* Data for this task *
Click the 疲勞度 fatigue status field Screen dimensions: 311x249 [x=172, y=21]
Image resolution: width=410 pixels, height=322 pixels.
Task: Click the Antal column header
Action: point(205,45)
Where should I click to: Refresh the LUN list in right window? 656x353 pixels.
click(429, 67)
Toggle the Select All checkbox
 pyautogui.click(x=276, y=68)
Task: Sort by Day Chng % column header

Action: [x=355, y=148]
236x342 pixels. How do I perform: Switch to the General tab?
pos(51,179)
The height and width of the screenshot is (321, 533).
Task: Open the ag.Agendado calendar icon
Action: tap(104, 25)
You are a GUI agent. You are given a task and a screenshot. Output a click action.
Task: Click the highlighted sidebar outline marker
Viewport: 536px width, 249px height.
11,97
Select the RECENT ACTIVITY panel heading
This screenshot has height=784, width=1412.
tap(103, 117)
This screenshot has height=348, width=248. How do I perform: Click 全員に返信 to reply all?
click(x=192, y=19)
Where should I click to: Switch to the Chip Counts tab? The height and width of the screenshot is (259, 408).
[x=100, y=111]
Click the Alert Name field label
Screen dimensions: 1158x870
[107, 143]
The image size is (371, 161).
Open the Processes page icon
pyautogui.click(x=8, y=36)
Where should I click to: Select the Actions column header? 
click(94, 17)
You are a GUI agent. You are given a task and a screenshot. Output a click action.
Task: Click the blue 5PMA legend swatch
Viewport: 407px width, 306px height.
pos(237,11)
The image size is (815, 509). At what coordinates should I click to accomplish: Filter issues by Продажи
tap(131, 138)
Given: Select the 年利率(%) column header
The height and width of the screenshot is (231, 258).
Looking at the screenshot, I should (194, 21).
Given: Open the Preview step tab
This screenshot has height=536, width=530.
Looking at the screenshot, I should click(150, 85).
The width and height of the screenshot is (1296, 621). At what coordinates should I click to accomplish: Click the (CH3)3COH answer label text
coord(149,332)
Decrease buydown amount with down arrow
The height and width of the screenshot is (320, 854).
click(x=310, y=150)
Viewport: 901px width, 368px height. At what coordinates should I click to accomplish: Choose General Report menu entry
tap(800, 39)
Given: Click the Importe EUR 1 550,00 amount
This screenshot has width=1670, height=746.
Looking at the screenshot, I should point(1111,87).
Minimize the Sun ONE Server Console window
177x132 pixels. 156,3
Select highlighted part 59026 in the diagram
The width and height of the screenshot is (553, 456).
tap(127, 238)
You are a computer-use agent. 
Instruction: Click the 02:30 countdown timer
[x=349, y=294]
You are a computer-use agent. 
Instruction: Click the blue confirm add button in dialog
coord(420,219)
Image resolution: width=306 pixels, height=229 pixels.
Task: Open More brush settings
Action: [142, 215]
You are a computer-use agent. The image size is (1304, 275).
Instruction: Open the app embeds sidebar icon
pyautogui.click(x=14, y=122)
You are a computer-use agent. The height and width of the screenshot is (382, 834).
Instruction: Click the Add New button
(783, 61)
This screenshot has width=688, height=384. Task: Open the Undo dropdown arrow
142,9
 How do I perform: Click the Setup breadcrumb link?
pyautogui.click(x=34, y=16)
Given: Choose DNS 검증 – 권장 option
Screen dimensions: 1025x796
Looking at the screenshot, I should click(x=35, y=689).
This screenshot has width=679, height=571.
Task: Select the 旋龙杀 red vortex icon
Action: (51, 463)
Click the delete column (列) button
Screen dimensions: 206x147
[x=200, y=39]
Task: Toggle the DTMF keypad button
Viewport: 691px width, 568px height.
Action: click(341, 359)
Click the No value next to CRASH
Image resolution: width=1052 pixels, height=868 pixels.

* Task directions *
All of the material must be reproduced exactly.

* Task result *
Click the 疲勞度 fatigue status field Screen dimensions: 311x249 [x=172, y=21]
Image resolution: width=410 pixels, height=322 pixels.
Task: Click the Antal column header
Action: point(205,45)
Where should I click to: Refresh the LUN list in right window? 656x353 pixels.
click(429, 67)
Toggle the Select All checkbox
 pyautogui.click(x=276, y=68)
Task: Sort by Day Chng % column header

Action: [x=355, y=148]
236x342 pixels. How do I perform: Switch to the General tab?
pos(51,179)
The height and width of the screenshot is (321, 533).
Task: Open the ag.Agendado calendar icon
Action: tap(104, 25)
You are a GUI agent. You are given a task and a screenshot. Output a click action.
Task: Click the highlighted sidebar outline marker
Viewport: 536px width, 249px height.
11,97
Select the RECENT ACTIVITY panel heading
This screenshot has height=784, width=1412.
tap(103, 117)
This screenshot has height=348, width=248. How do I perform: Click 全員に返信 to reply all?
click(x=192, y=19)
Where should I click to: Switch to the Chip Counts tab? The height and width of the screenshot is (259, 408).
[x=100, y=111]
Click the Alert Name field label
Screen dimensions: 1158x870
[107, 143]
The image size is (371, 161).
Open the Processes page icon
pyautogui.click(x=8, y=36)
Where should I click to: Select the Actions column header? 
click(94, 17)
You are a GUI agent. You are given a task and a screenshot. Output a click action.
Task: Click the blue 5PMA legend swatch
Viewport: 407px width, 306px height.
pos(237,11)
The image size is (815, 509). At what coordinates should I click to accomplish: Filter issues by Продажи
tap(131, 138)
Given: Select the 年利率(%) column header
The height and width of the screenshot is (231, 258).
Looking at the screenshot, I should (194, 21).
Given: Open the Preview step tab
This screenshot has height=536, width=530.
Looking at the screenshot, I should click(150, 85).
The width and height of the screenshot is (1296, 621). At what coordinates should I click to accomplish: Click the (CH3)3COH answer label text
coord(149,332)
Decrease buydown amount with down arrow
The height and width of the screenshot is (320, 854).
click(x=310, y=150)
Viewport: 901px width, 368px height. At what coordinates should I click to accomplish: Choose General Report menu entry
tap(800, 39)
Given: Click the Importe EUR 1 550,00 amount
This screenshot has width=1670, height=746.
Looking at the screenshot, I should point(1111,87).
Minimize the Sun ONE Server Console window
177x132 pixels. 156,3
Select highlighted part 59026 in the diagram
The width and height of the screenshot is (553, 456).
tap(127, 238)
You are a computer-use agent. 
Instruction: Click the 02:30 countdown timer
[x=349, y=294]
You are a computer-use agent. 
Instruction: Click the blue confirm add button in dialog
coord(420,219)
Image resolution: width=306 pixels, height=229 pixels.
Task: Open More brush settings
Action: [142, 215]
You are a computer-use agent. The image size is (1304, 275).
Instruction: Open the app embeds sidebar icon
pyautogui.click(x=14, y=122)
You are a computer-use agent. The height and width of the screenshot is (382, 834).
Instruction: Click the Add New button
(783, 61)
This screenshot has width=688, height=384. Task: Open the Undo dropdown arrow
142,9
 How do I perform: Click the Setup breadcrumb link?
pyautogui.click(x=34, y=16)
Given: Choose DNS 검증 – 권장 option
Screen dimensions: 1025x796
Looking at the screenshot, I should click(x=35, y=689).
This screenshot has width=679, height=571.
Task: Select the 旋龙杀 red vortex icon
Action: (51, 463)
Click the delete column (列) button
Screen dimensions: 206x147
[x=200, y=39]
Task: Toggle the DTMF keypad button
Viewport: 691px width, 568px height.
Action: click(341, 359)
Click the No value next to CRASH
Image resolution: width=1052 pixels, height=868 pixels.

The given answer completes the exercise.